Let’s we have a heat equation on a graph with its Laplacian matrix E and some heat sources F as
\begin{equation}
\frac{\partial}{\partial t}T(x,t) = E(.) T(x,t) + F(x,t)
\end{equation}
Assume T_0 is given(as an initial temperature on each node).
After computing T from heat equation then we want to know which edges are using in the heat transformation. Then we have a least square formulation for each node in each step
$$\min_{x\in {0,1}} \sum_{i=1}^n \sum_{j=1}^m (\hat{T_j}(x,t_i) - T_j(x,t_i))^2$$
The solution from this optimization problem will provide information on which edges are present in transformation. By Updating the Laplacian of the graph we compute the new E and will repeat this process.

My question is that how we could formulate the optimization problem in cvx?

Thanks in advance!!!

Are \hat{T} and T affine? If not, it’s quite unlikely this is convex.

OK, but in what way does T depend on x? And are you saying that \hat{T}_j=T_{j+1}? Honestly, I don’t think this is really a CVX-specific question. You need to figure out how you would compute these values just in MATLAB alone. The CVX model will not be much different.

Here is my suggestion. You need to post MATLAB code that shows how to compute your objective function given a numeric value of x. Once you have that, we can suggest how to make it work for a CVX variable x. If you can’t do that, we can’t help you; this is not a MATLAB support page.

@mcg thanks for the comments . Now, I added some more explanation.

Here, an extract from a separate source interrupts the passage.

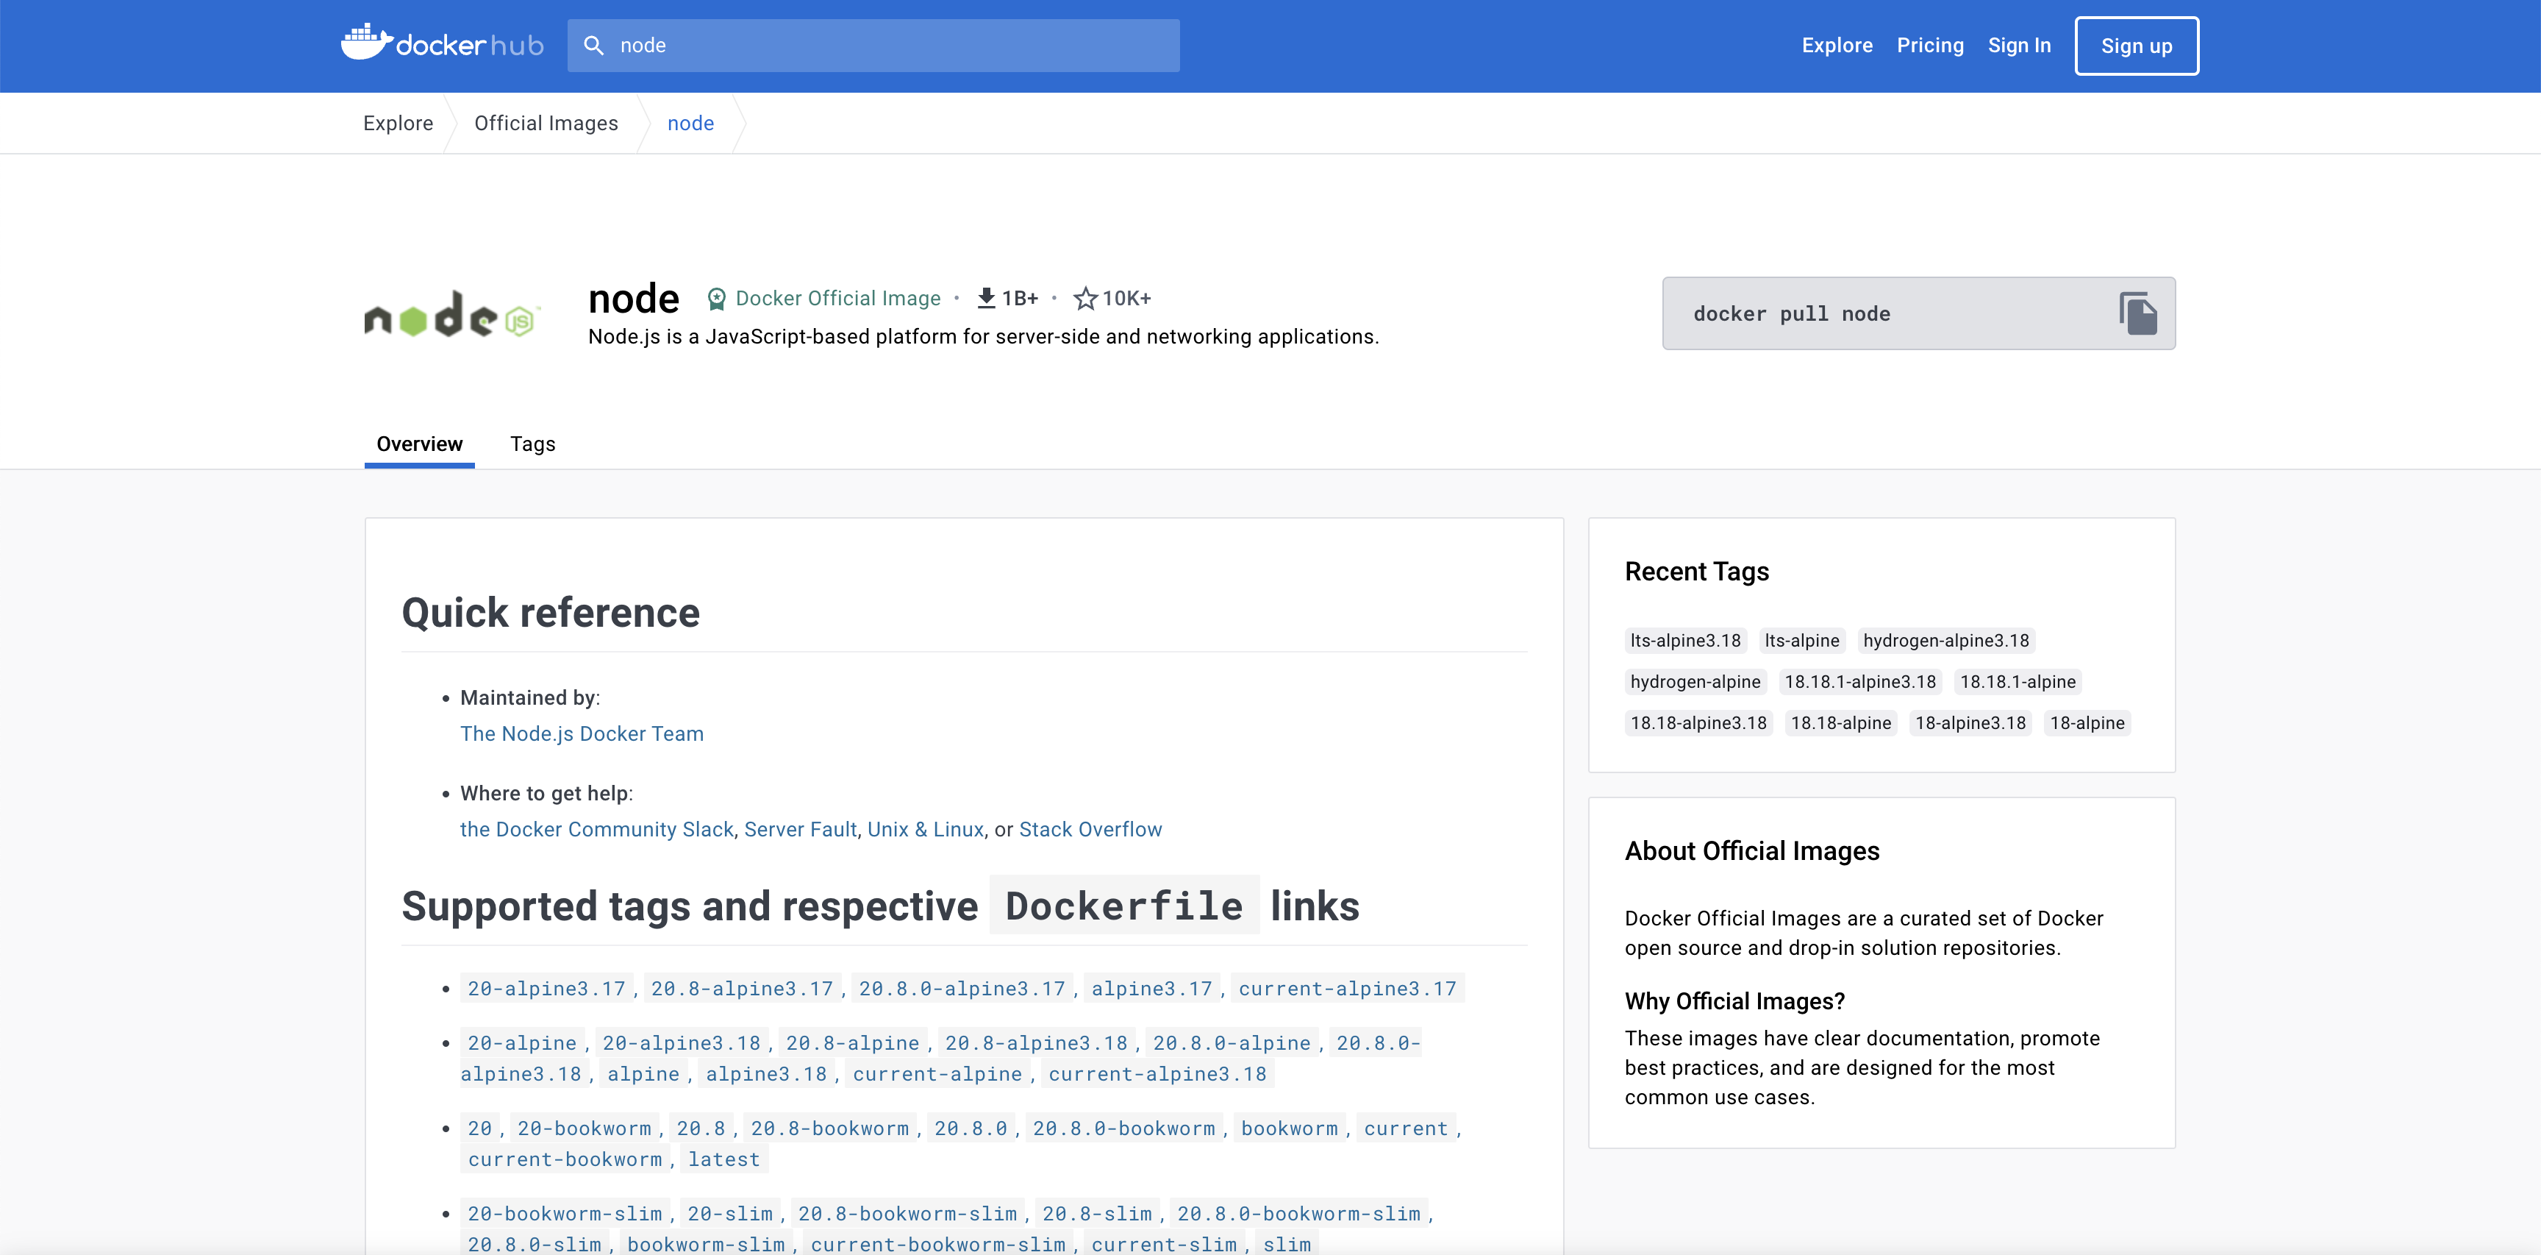The width and height of the screenshot is (2541, 1255).
Task: Click the star icon beside 10K+
Action: click(1085, 298)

I hope this time it is clear what I mean.

Yeah, I’m afraid we’re not going to be able to help. This is really not a CVX-specific question, really. It’s more of a general modeling question about how to represent this problem as a finite-dimensional convex program; whether you use CVX or not is secondary. This is not the right forum.

But I think I do not have any problem with the modeling. I would like to ask how one can define least square problem with one extra summation in CVX and the above objective function is exactly mentioning this. I think it is a simple question. Of course, T it is affine.

If it were simple (to me) I would have answered it. I stand by my previous comment.